Seven classical sorting algorithms based on python (recommended) and seven types of python

Seven classical sorting algorithms based on python (recommended) and seven types of python

I. Basic concepts and classifications of sorting

Sorting is an operation that sorts a string of records in ascending or descending order based on the size of one or more keywords. Sorting algorithms are the methods for sorting records according to requirements.

Stability of sorting:

After sorting, if the sequence numbers of the two records are the same and the order of the two records remains unchanged in the original unordered records, the sorting method used is stable, and vice versa.

Internal and external sorting

In-memory sorting: All records to be sorted are stored in the memory.

External sorting: external storage is used during sorting.

We usually discuss inner sorting.

Three factors that affect the performance of the inner Sorting Algorithm:

• Time Complexity: Time performance. An efficient sorting algorithm should have as few keyword comparisons and records as possible.
• Space complexity: It mainly refers to the auxiliary space required for Algorithm Execution. The smaller the space, the better.
• Algorithm complexity. It mainly refers to the complexity of the Code.
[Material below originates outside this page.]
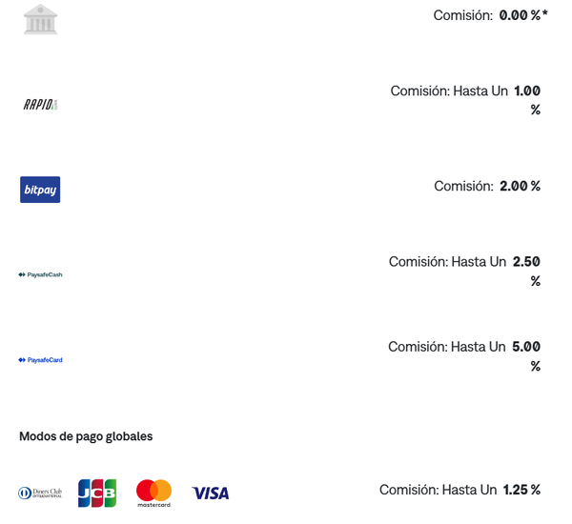
Task: Select the Rapid transfer logo
Action: [x=40, y=105]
The internal sorting can be divided:

• Insert sort
• Exchange sorting
• Select sort
• Merge Sorting

The algorithm complexity can be divided into two types:

• Simple algorithms: Includes Bubble sorting, simple selection sorting, and direct insertion sorting.
• Improved Algorithms: including hill sorting, heap sorting, Merge Sorting, and quick sorting

The following seven sorting algorithms are only the most classic of all sorting algorithms, not all.

Ii. Bubble Sorting

Bubble sort: time complexity O (n ^ 2)

Exchange sorting. The core idea is to compare the key words of adjacent records in pairs. If the reverse order is used, the key words are exchanged until there is no reverse order record.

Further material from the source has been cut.